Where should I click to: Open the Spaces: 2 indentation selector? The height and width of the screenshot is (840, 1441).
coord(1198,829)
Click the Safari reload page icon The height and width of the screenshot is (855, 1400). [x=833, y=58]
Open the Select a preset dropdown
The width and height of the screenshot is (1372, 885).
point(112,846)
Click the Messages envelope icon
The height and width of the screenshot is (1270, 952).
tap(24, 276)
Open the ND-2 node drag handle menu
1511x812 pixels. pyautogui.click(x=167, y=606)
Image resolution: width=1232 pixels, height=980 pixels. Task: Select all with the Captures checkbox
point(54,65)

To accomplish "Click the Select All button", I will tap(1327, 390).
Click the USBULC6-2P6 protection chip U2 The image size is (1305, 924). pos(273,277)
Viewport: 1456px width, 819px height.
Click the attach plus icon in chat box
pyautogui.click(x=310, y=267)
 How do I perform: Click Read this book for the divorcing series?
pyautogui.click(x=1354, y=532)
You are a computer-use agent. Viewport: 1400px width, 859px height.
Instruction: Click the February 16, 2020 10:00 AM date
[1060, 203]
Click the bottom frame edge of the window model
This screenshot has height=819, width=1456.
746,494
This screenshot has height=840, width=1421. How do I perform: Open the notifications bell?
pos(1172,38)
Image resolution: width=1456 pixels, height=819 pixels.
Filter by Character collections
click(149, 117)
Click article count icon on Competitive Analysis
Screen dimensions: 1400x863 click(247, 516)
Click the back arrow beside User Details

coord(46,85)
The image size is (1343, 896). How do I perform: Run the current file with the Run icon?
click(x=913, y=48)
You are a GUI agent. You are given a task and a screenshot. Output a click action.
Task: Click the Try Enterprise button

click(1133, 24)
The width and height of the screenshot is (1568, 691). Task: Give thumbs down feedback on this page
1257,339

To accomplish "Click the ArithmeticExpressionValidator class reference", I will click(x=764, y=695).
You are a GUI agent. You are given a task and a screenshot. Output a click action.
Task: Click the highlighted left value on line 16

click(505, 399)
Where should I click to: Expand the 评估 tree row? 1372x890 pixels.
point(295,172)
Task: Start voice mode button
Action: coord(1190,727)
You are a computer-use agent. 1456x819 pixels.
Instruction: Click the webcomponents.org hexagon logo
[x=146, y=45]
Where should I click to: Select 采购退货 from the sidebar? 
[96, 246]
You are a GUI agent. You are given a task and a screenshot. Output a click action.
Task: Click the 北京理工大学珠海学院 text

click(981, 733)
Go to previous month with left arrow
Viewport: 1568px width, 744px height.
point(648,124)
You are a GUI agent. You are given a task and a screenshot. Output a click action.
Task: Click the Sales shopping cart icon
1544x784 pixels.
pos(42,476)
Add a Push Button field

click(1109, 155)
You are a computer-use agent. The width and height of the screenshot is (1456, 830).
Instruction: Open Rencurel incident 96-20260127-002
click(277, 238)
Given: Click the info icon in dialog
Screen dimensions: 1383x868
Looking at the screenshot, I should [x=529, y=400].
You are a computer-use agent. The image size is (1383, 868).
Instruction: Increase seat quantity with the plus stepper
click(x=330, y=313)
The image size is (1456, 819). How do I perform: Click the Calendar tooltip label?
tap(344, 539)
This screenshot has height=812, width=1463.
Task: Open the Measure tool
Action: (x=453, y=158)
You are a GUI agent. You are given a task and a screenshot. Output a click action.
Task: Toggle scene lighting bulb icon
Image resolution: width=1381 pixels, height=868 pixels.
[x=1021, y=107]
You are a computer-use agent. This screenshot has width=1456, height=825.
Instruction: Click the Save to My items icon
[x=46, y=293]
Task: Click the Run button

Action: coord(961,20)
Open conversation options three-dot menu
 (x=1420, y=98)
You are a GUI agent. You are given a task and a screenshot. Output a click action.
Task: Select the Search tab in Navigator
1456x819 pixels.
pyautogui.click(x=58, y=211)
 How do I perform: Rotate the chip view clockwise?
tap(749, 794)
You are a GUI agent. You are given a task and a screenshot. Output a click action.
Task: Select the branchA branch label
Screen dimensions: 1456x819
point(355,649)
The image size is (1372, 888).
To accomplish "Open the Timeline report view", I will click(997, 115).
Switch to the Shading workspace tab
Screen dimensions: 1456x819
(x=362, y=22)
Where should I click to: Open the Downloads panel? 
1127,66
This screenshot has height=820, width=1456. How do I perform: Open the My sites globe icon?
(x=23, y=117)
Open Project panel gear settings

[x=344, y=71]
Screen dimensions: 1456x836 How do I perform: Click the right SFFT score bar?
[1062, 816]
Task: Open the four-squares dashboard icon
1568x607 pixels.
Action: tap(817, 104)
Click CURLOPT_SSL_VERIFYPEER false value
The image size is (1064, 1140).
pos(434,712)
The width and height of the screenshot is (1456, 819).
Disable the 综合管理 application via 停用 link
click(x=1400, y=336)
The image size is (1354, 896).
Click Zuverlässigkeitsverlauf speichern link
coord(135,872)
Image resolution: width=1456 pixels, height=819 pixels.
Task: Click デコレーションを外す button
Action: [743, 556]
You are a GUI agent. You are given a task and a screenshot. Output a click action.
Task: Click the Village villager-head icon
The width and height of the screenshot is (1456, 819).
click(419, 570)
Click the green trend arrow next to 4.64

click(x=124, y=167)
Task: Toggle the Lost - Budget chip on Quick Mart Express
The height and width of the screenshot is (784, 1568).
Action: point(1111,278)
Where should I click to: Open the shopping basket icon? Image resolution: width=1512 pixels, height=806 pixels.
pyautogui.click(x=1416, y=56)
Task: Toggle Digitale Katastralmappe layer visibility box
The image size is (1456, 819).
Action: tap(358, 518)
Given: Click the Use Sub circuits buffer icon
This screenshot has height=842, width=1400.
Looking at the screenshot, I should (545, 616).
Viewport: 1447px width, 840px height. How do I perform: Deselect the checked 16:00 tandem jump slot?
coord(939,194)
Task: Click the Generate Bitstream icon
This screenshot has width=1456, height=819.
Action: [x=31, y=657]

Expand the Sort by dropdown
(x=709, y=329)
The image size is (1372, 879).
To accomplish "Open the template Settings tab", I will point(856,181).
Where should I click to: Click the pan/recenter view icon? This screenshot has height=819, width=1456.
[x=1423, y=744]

##########

Description of the task: In the entries above, the lines between the one holding "Where should I click to: Select" and the one holding "The image size is (1372, 888).", inclusive, are to be printed exactly as written, and those alone.

Solution for this problem:
Where should I click to: Select 采购退货 from the sidebar? 
[96, 246]
You are a GUI agent. You are given a task and a screenshot. Output a click action.
Task: Click the 北京理工大学珠海学院 text

click(981, 733)
Go to previous month with left arrow
Viewport: 1568px width, 744px height.
point(648,124)
You are a GUI agent. You are given a task and a screenshot. Output a click action.
Task: Click the Sales shopping cart icon
1544x784 pixels.
pos(42,476)
Add a Push Button field

click(1109, 155)
You are a computer-use agent. The width and height of the screenshot is (1456, 830).
Instruction: Open Rencurel incident 96-20260127-002
click(277, 238)
Given: Click the info icon in dialog
Screen dimensions: 1383x868
Looking at the screenshot, I should [x=529, y=400].
You are a computer-use agent. The image size is (1383, 868).
Instruction: Increase seat quantity with the plus stepper
click(x=330, y=313)
The image size is (1456, 819). How do I perform: Click the Calendar tooltip label?
tap(344, 539)
This screenshot has height=812, width=1463.
Task: Open the Measure tool
Action: (x=453, y=158)
You are a GUI agent. You are given a task and a screenshot. Output a click action.
Task: Toggle scene lighting bulb icon
Image resolution: width=1381 pixels, height=868 pixels.
[x=1021, y=107]
You are a computer-use agent. This screenshot has width=1456, height=825.
Instruction: Click the Save to My items icon
[x=46, y=293]
Task: Click the Run button

Action: coord(961,20)
Open conversation options three-dot menu
 (x=1420, y=98)
You are a GUI agent. You are given a task and a screenshot. Output a click action.
Task: Select the Search tab in Navigator
1456x819 pixels.
pyautogui.click(x=58, y=211)
 How do I perform: Rotate the chip view clockwise?
tap(749, 794)
You are a GUI agent. You are given a task and a screenshot. Output a click action.
Task: Select the branchA branch label
Screen dimensions: 1456x819
point(355,649)
The image size is (1372, 888).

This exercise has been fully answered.